本文:
════
ドル円を見ているとわかるようにドルはそれなりに変動しているのですが、その要因は予想からずれた結果の経済指標で、米国雇用統計では金利上昇とドル買い、米国CPIでは金利低下とドル売りとなりました。いっぽうでユーロドルは欧州の景気後退懸念が強く、英国も英中銀MPCで長期的な後退局面を迎えるとの見通しにあったように、ロシアからのガス供給減少をきっかけとしたインフレと景気悪化が年後半には現実化するとの見込みがユーロドルの上値を抑えやすくしています。
今週は欧州関連の経済指標ではユーロ圏GDP改定値やCPI改定値といった発表はあるものの改定値で影響は少ないと見られ、新規材料でも出て来ないと方向感は出にくいでしょう。ただ、これまで同様に悪材料に反応しやすい地合いは変わっていませんし、米国CPI前後に複数の地区連銀総裁が政策金利の高止まりと緩和への転換はまだまだ先であることに言及したことからドルの動きとしてはドルの押し目買い(ユーロの戻り売り)が出やすい流れです。
またこの夏は日本も猛暑ですが、欧州では熱波と言われほどの記録的な暑さが影響して電気消費量増大による電気代高騰、ライン川の水位が過去30年で最も低下していることによる大型船舶の運航停止や積載する荷物を4分の1程度に減らさないと運行できない状況になっていて、余分な輸送量がコストの押し上げに直結し、発電用石炭輸送にも支障が生じ、ドイツ経済に影響が出始めているようです。
材料的にはユーロ売りに繋がる要素が多そうですが、テクニカルにはどうか日足チャートを見てみましょう。
先週の米国CPI後のユーロ高値(ドル安値)は年初来高値からの下降チャンネル(青)の上限、そして6月下旬の高値と年始来安値の61.8%戻しとテクニカルには重要なポイントで抑えられて反落しました。このことから短期的には戻り高値を見て、改めて以前のもみあい水準に戻してきたと見てよさそうです。
このもみあいも上限は6月下旬の高値と年始来安値の半値戻し(太い赤の水平線)と重なりますし、下限は年初来安値と8月上旬高値の半値押しと重なっているため、しばらくは下降チャンネル同様にそのまま使っていてよいでしょう。また、年初来安値とCPI後の高値の半値押しが1.0159(緑のターゲット)となっているため、同水準は最初のサポートとなりやすいと見ています。
════
提供データ:

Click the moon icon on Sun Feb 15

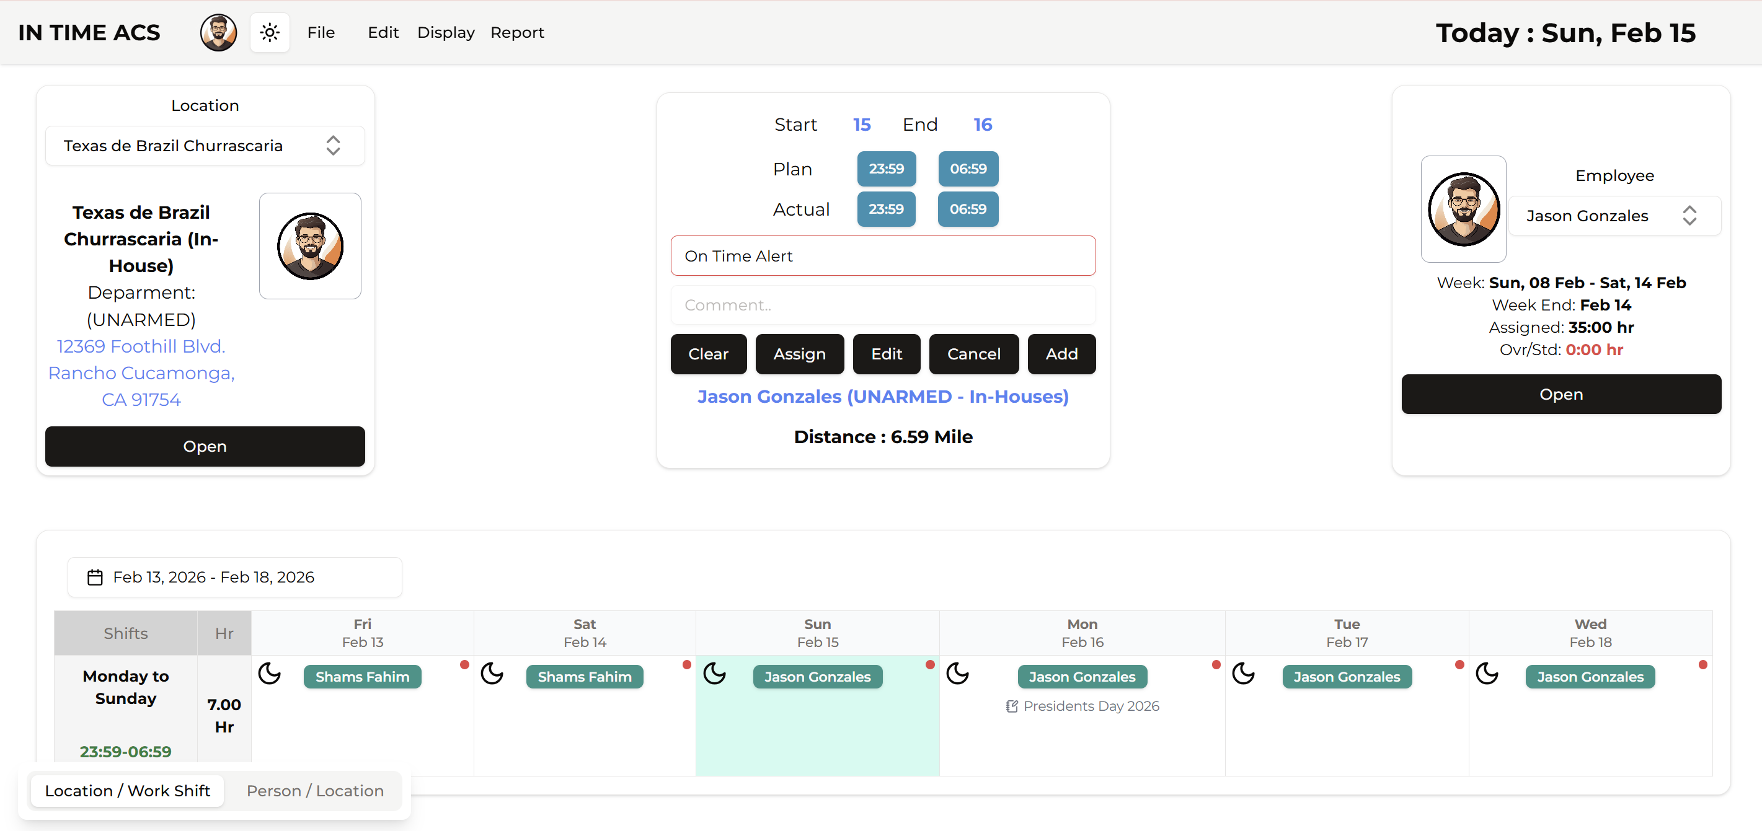coord(715,674)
════
取り組む課題:
a) 次の(i)〜(iii)の記述は本文の内容と合っていますか。それぞれ「はい」か「いいえ」で答え、判断の決め手となる本文の語句をそのまま引用してください。
(i) ライン川の水位は過去30年で最も低下している。
(ii) 今週発表されるユーロ圏GDP改定値は、相場に大きな影響を与えると見られている。
(iii) 年初来安値とCPI後の高値の半値押しは1.0159である。
b) 本文のうち、「今週は欧州関連の経済指標では」という語句を含む箇所で始まり「影響が出始めているようです。」で終わる部分を、そのまま繰り返して書いてください。
このデータはここでは使いません。

課題の解答:
a)
(i) はい:「ライン川の水位が過去30年で最も低下している」
(ii) いいえ:「改定値で影響は少ないと見られ」
(iii) はい:「年初来安値とCPI後の高値の半値押しが1.0159(緑のターゲット)となっている」

b)
今週は欧州関連の経済指標ではユーロ圏GDP改定値やCPI改定値といった発表はあるものの改定値で影響は少ないと見られ、新規材料でも出て来ないと方向感は出にくいでしょう。ただ、これまで同様に悪材料に反応しやすい地合いは変わっていませんし、米国CPI前後に複数の地区連銀総裁が政策金利の高止まりと緩和への転換はまだまだ先であることに言及したことからドルの動きとしてはドルの押し目買い(ユーロの戻り売り)が出やすい流れです。
またこの夏は日本も猛暑ですが、欧州では熱波と言われほどの記録的な暑さが影響して電気消費量増大による電気代高騰、ライン川の水位が過去30年で最も低下していることによる大型船舶の運航停止や積載する荷物を4分の1程度に減らさないと運行できない状況になっていて、余分な輸送量がコストの押し上げに直結し、発電用石炭輸送にも支障が生じ、ドイツ経済に影響が出始めているようです。